- _TEKSTFRAGMENT_
ECLI:NL:RVS:2024:4518

Raad van State

Datum uitspraak
7 november 2024
Publicatiedatum
7 november 2024
Zaaknummer
202301617/1/V2
Instantie
Raad van State
Type
Uitspraak
Procedures
  • Hoger beroep
Vindplaatsen
  • Rechtspraak.nl
AI samenvatting door LexboostAutomatisch gegenereerd

Hoger beroep van de minister van Asiel en Migratie tegen de uitspraak van de rechtbank Den Haag inzake de ingangsdatum van de verblijfsvergunning asiel voor bepaalde tijd van een vreemdeling

In deze zaak gaat het om het hoger beroep van de minister van Asiel en Migratie tegen een uitspraak van de rechtbank Den Haag, zittingsplaats Utrecht, van 15 februari 2023. De rechtbank had geoordeeld dat de ingangsdatum van de aan de vreemdeling verleende verblijfsvergunning asiel voor bepaalde tijd moest worden vastgesteld op 29 november 2016, de datum van zijn eerste asielaanvraag. De vreemdeling, die de Afghaanse nationaliteit heeft, had in zijn eerste aanvraag geen melding gemaakt van zijn homoseksualiteit, maar in zijn tweede aanvraag, ingediend op 8 september 2020, had hij dit wel gedaan. De staatssecretaris van Justitie en Veiligheid had de tweede aanvraag ingewilligd met ingang van 8 september 2020. De minister stelde dat de ingangsdatum van de verblijfsvergunning niet eerder kon zijn dan de datum van de tweede aanvraag, omdat de vreemdeling zijn homoseksualiteit pas in die procedure had aangevoerd. De rechtbank oordeelde echter dat de vreemdeling ten tijde van zijn eerste aanvraag al voldeed aan de vereisten voor een asielvergunning, en dat de minister dit niet had erkend. In het hoger beroep heeft de Afdeling bestuursrechtspraak van de Raad van State geoordeeld dat de rechtbank ten onrechte had geoordeeld dat de minister niet had erkend dat de vreemdeling op 29 november 2016 in aanmerking kwam voor een vluchtelingenstatus. De Afdeling verklaarde het hoger beroep gegrond, vernietigde de uitspraak van de rechtbank en verklaarde het beroep van de vreemdeling ongegrond.

- _VERSTREKTE GEGEVENS_
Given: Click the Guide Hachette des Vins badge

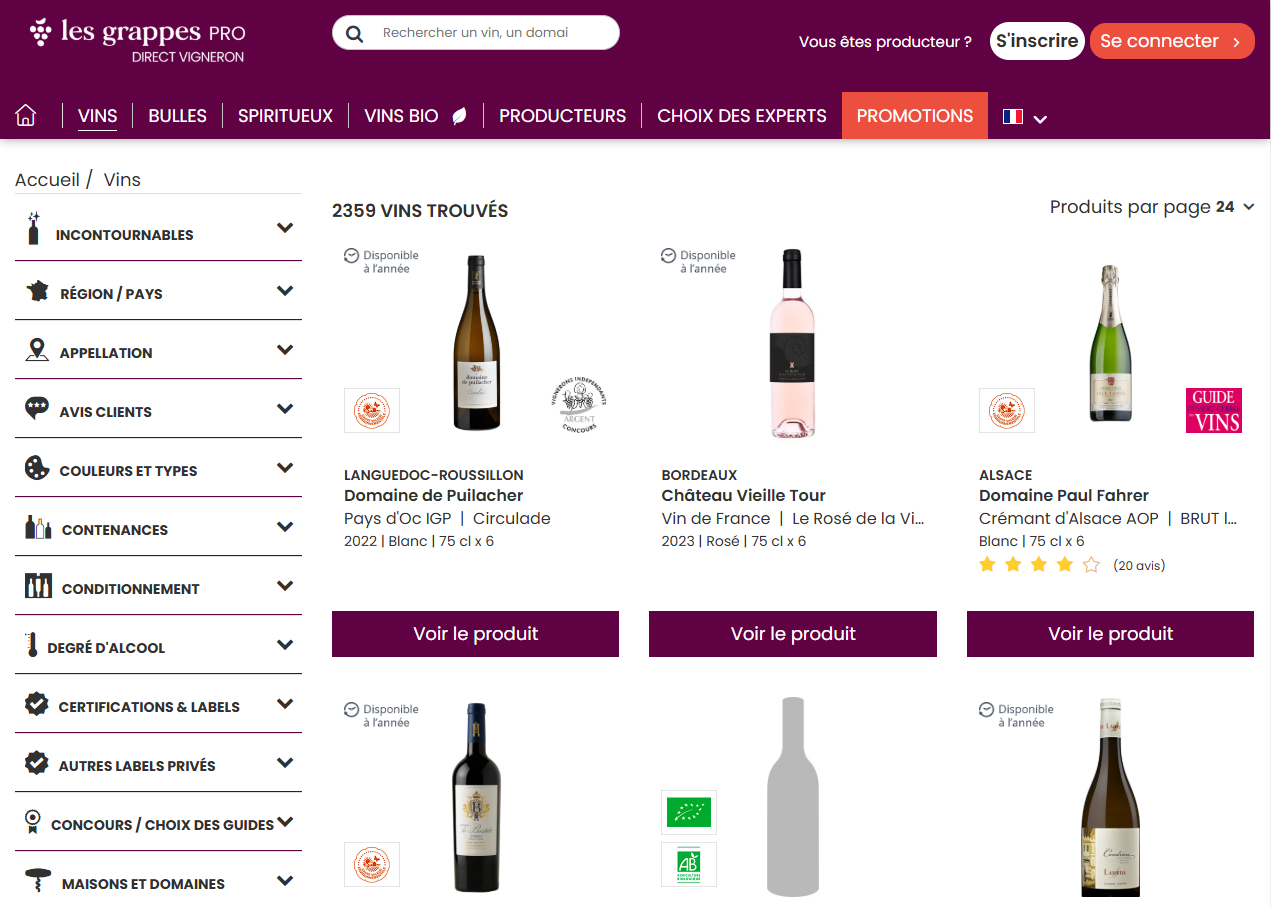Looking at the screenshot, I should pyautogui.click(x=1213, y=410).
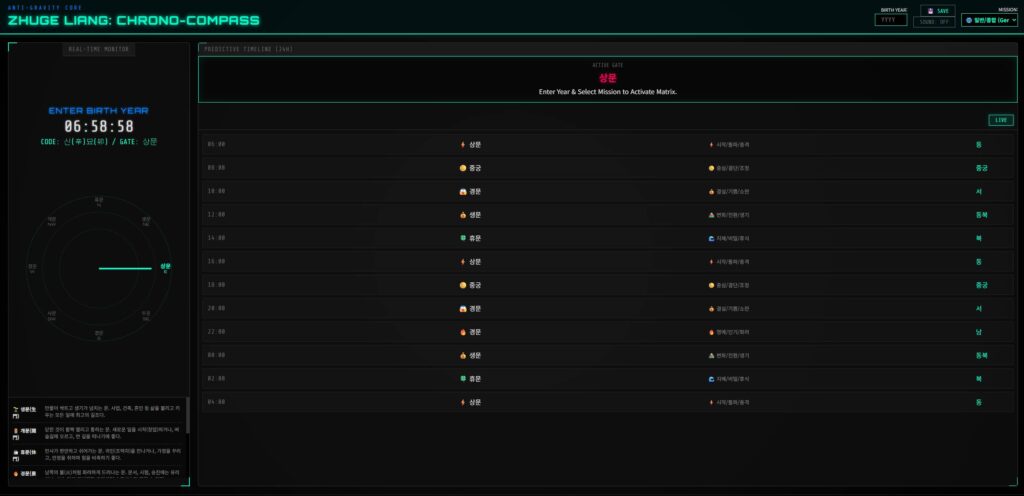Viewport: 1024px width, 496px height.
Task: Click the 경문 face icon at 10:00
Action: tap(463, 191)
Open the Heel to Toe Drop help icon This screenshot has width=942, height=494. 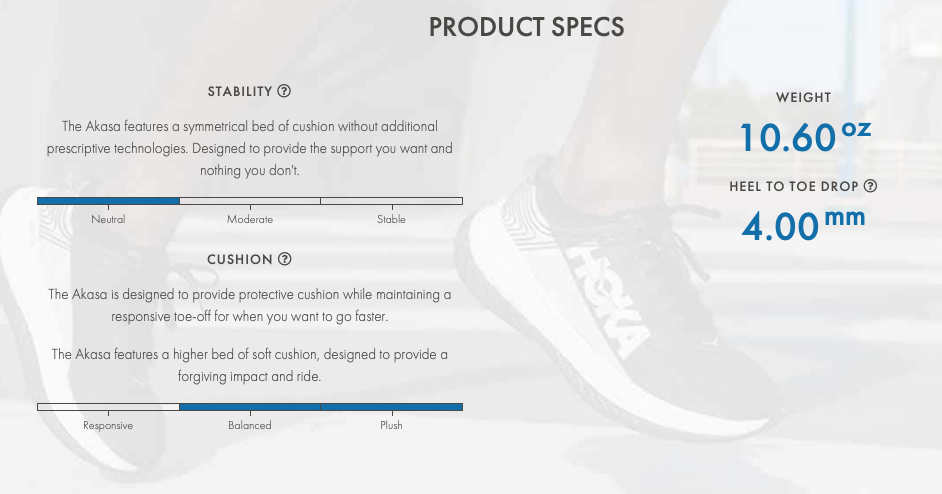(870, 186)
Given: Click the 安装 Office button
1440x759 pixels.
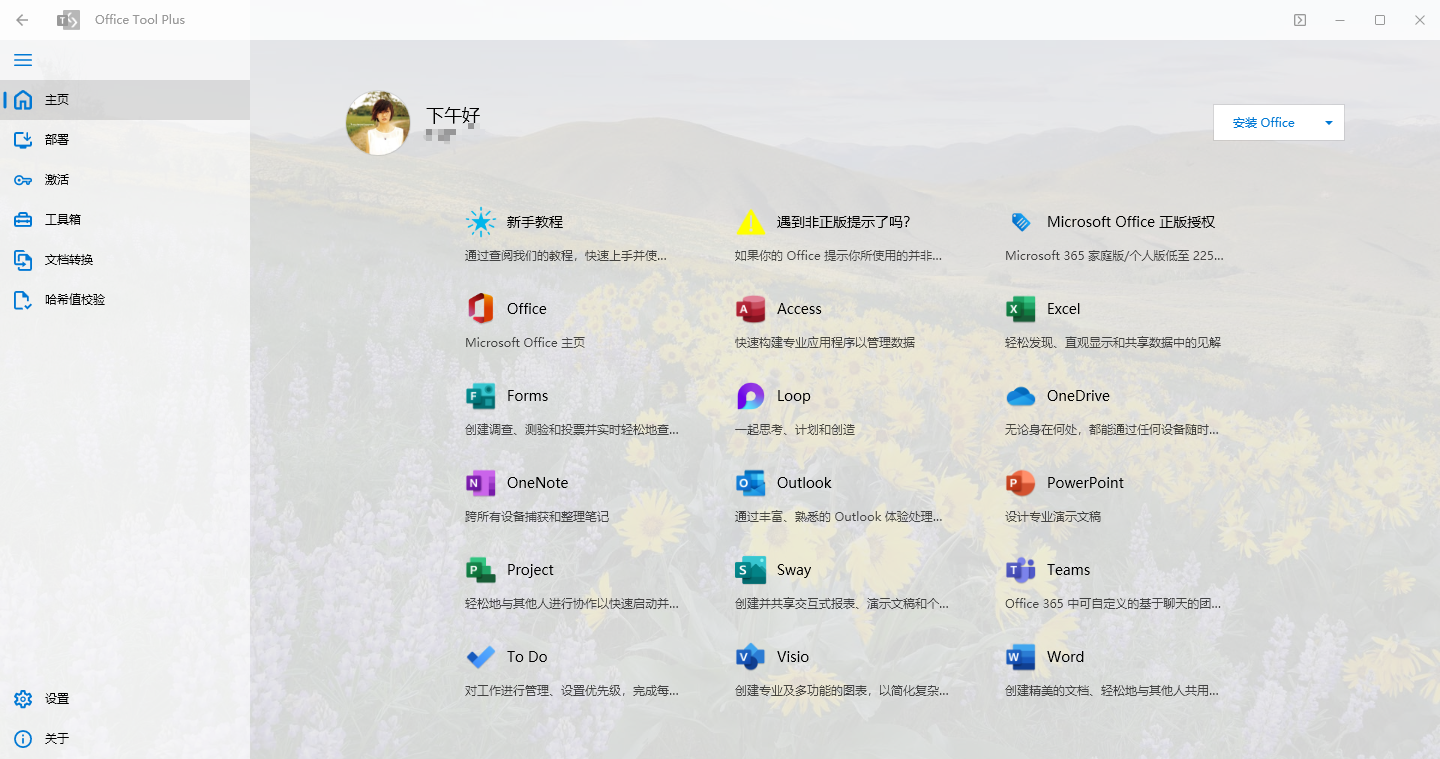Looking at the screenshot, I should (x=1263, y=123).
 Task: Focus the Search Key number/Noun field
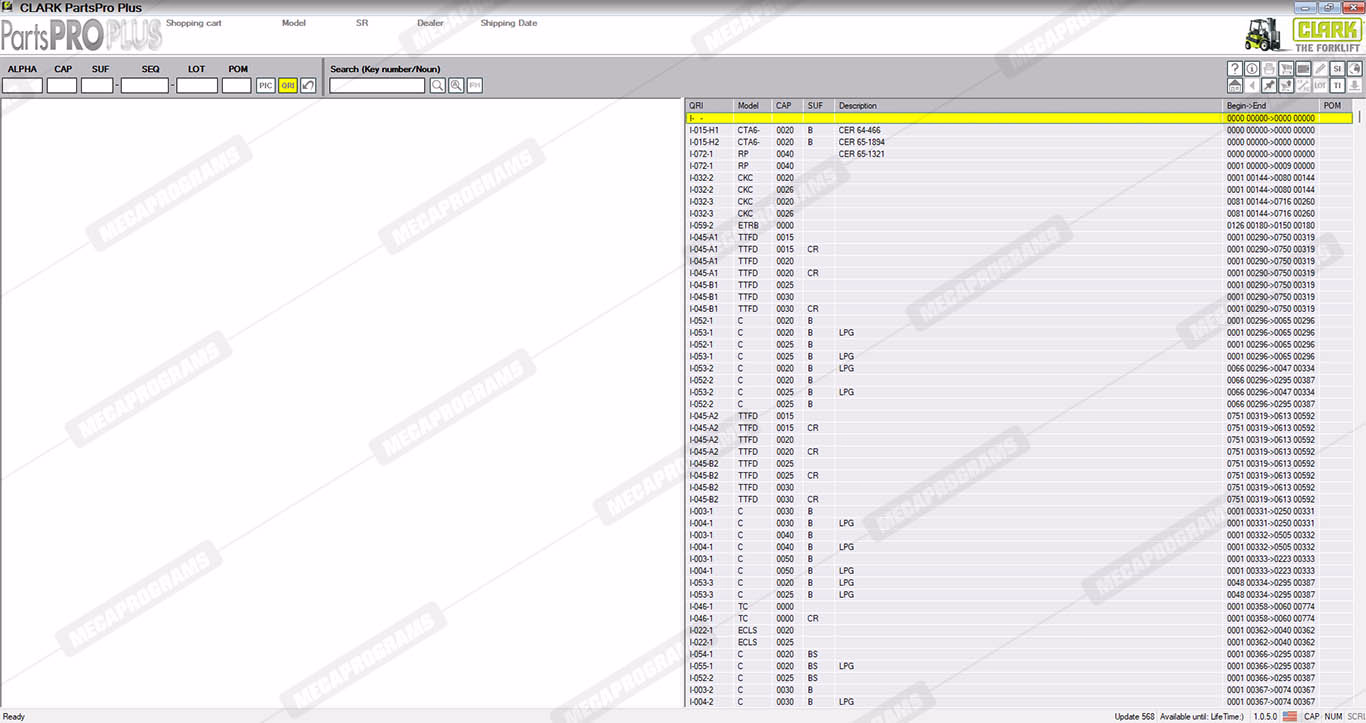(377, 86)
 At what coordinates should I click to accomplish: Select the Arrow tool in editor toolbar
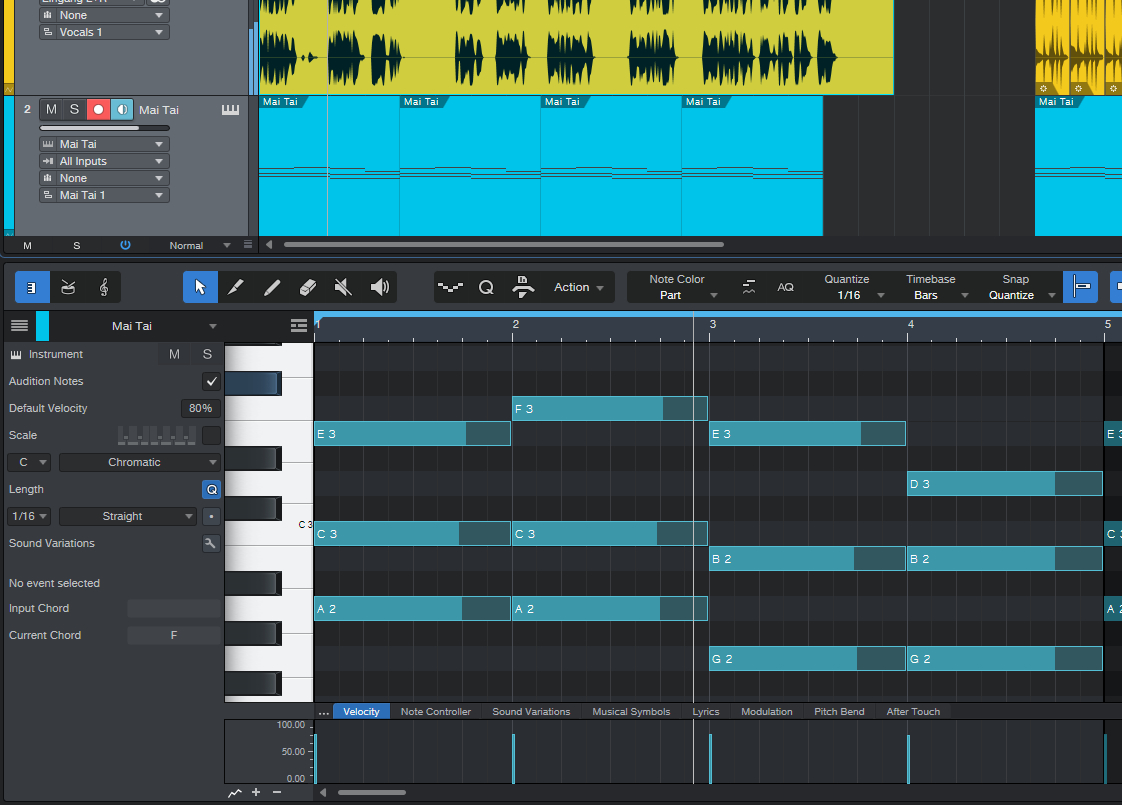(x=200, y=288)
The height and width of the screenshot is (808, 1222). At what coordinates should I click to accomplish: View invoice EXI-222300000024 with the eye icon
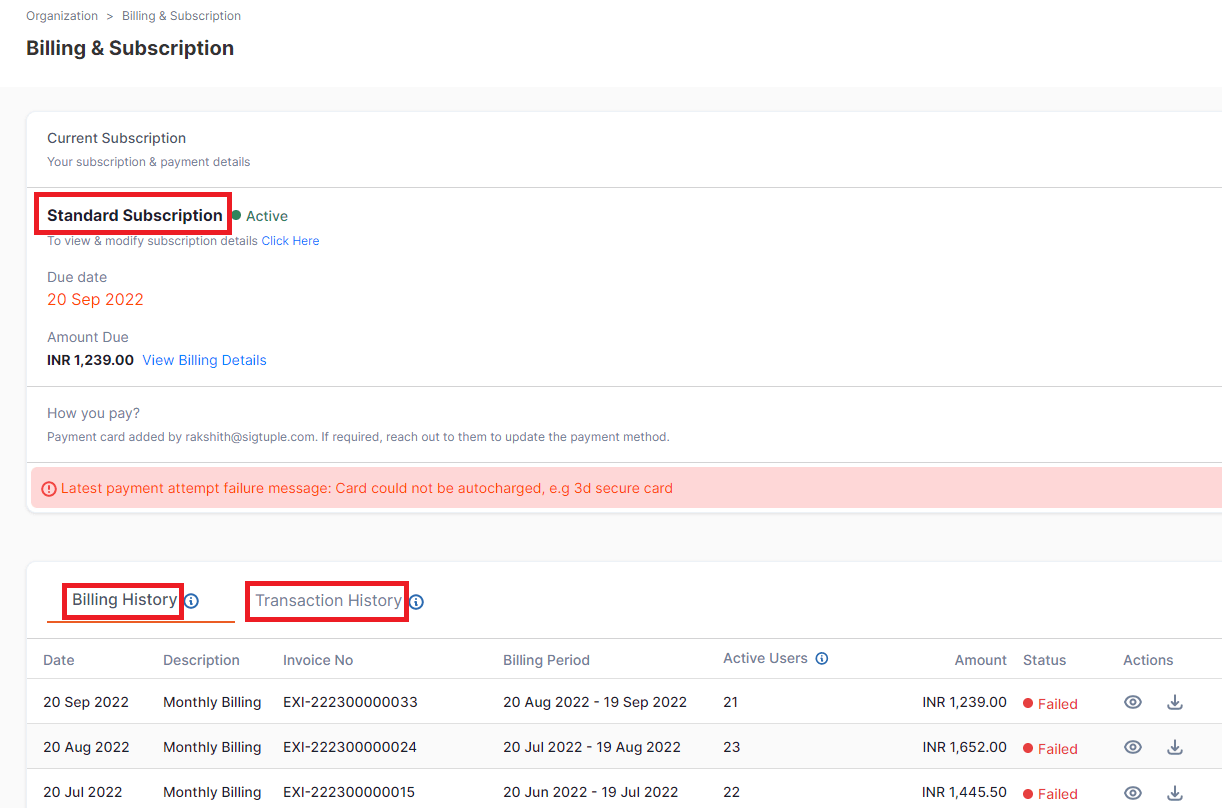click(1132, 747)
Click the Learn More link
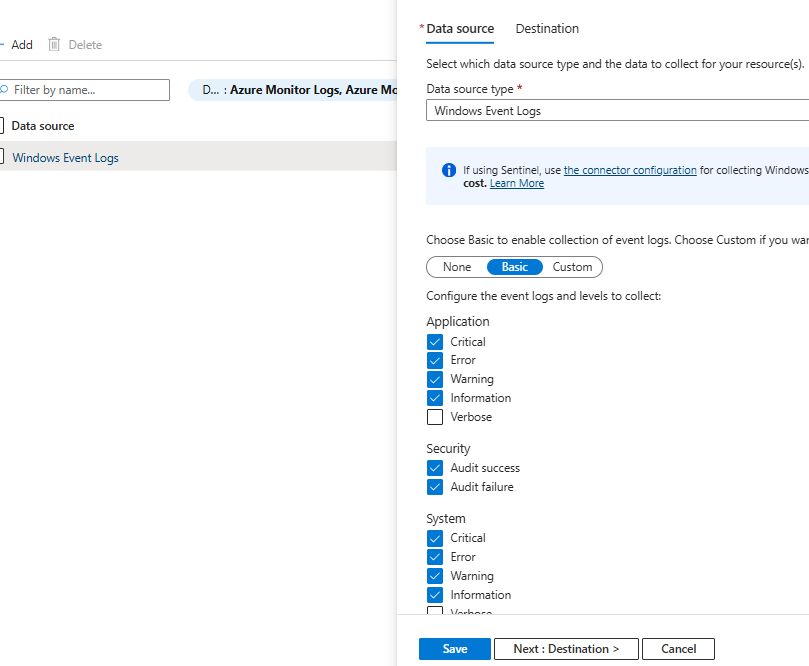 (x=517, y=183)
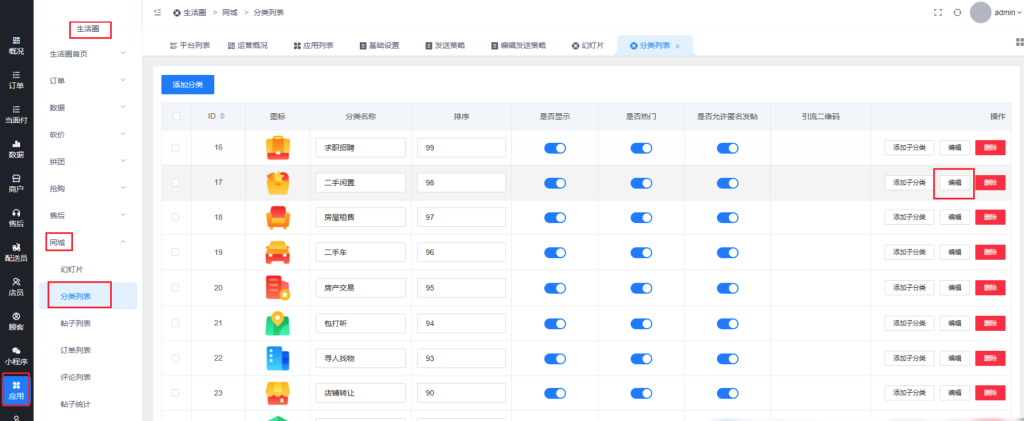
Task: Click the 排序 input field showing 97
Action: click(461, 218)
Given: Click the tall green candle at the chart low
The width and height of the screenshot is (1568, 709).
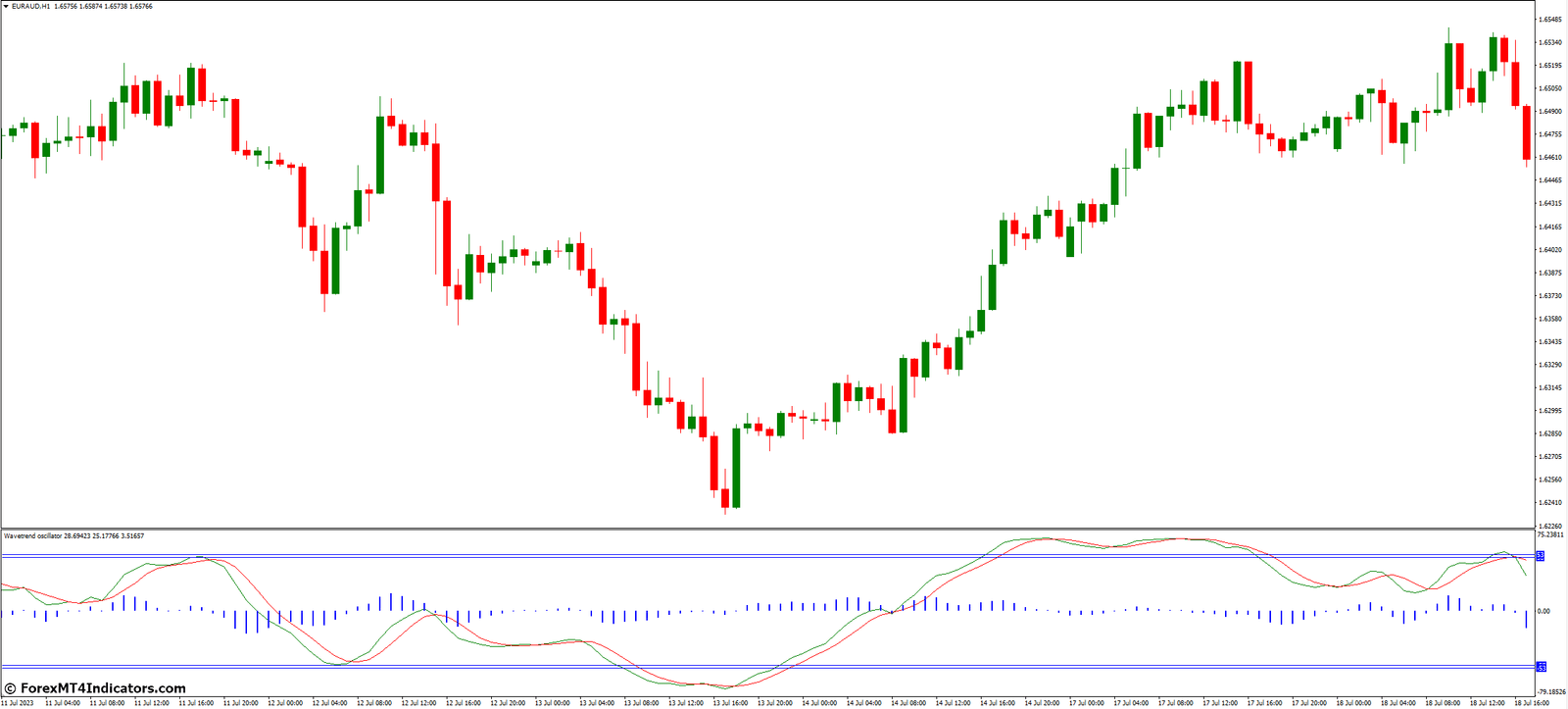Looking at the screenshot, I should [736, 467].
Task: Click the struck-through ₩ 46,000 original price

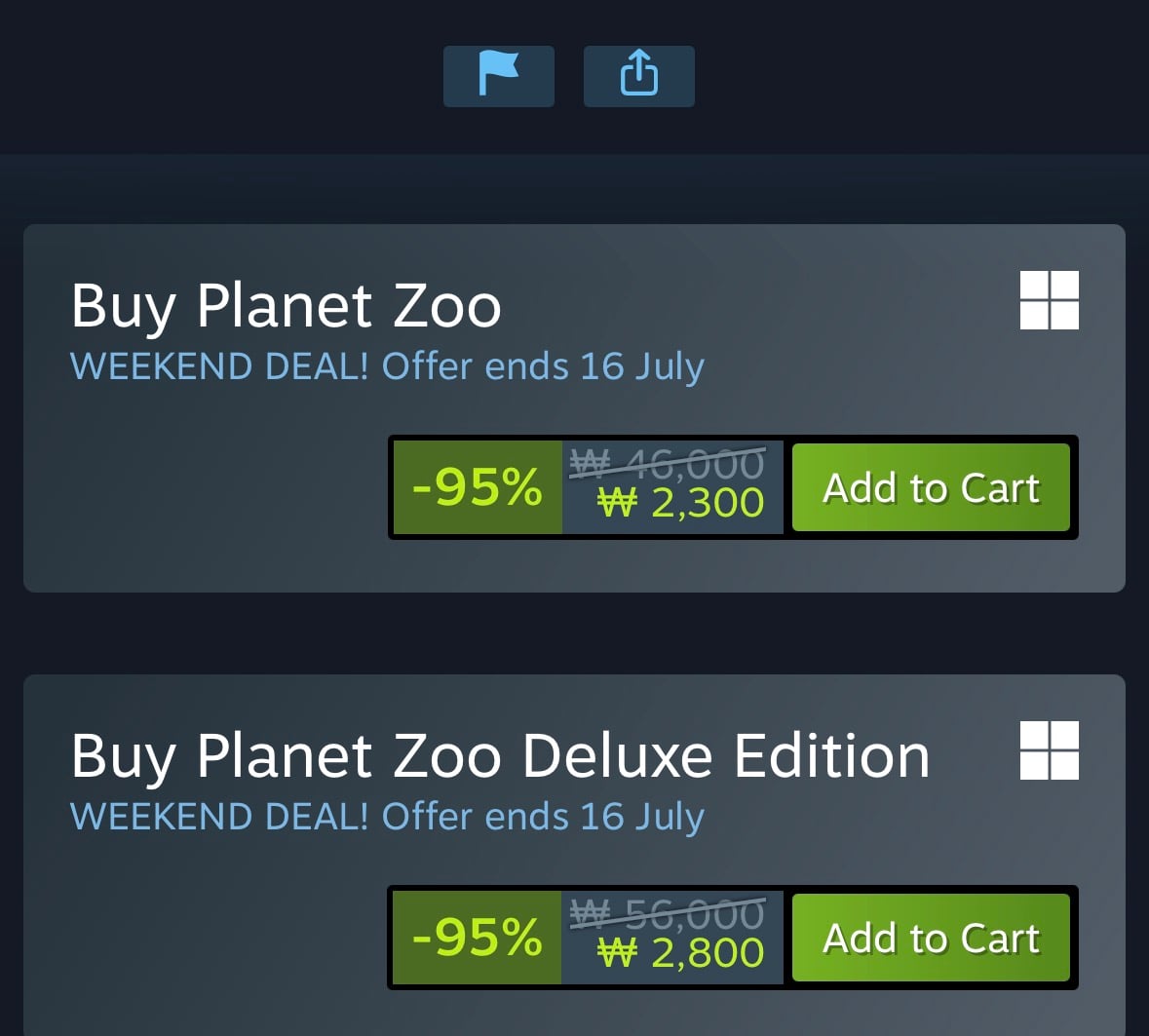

- _OPDRACHT_
Op welke datum diende de vreemdeling volgens het tekstfragment zijn tweede asielaanvraag in?

- _JUIST ANTWOORD_
8 september 2020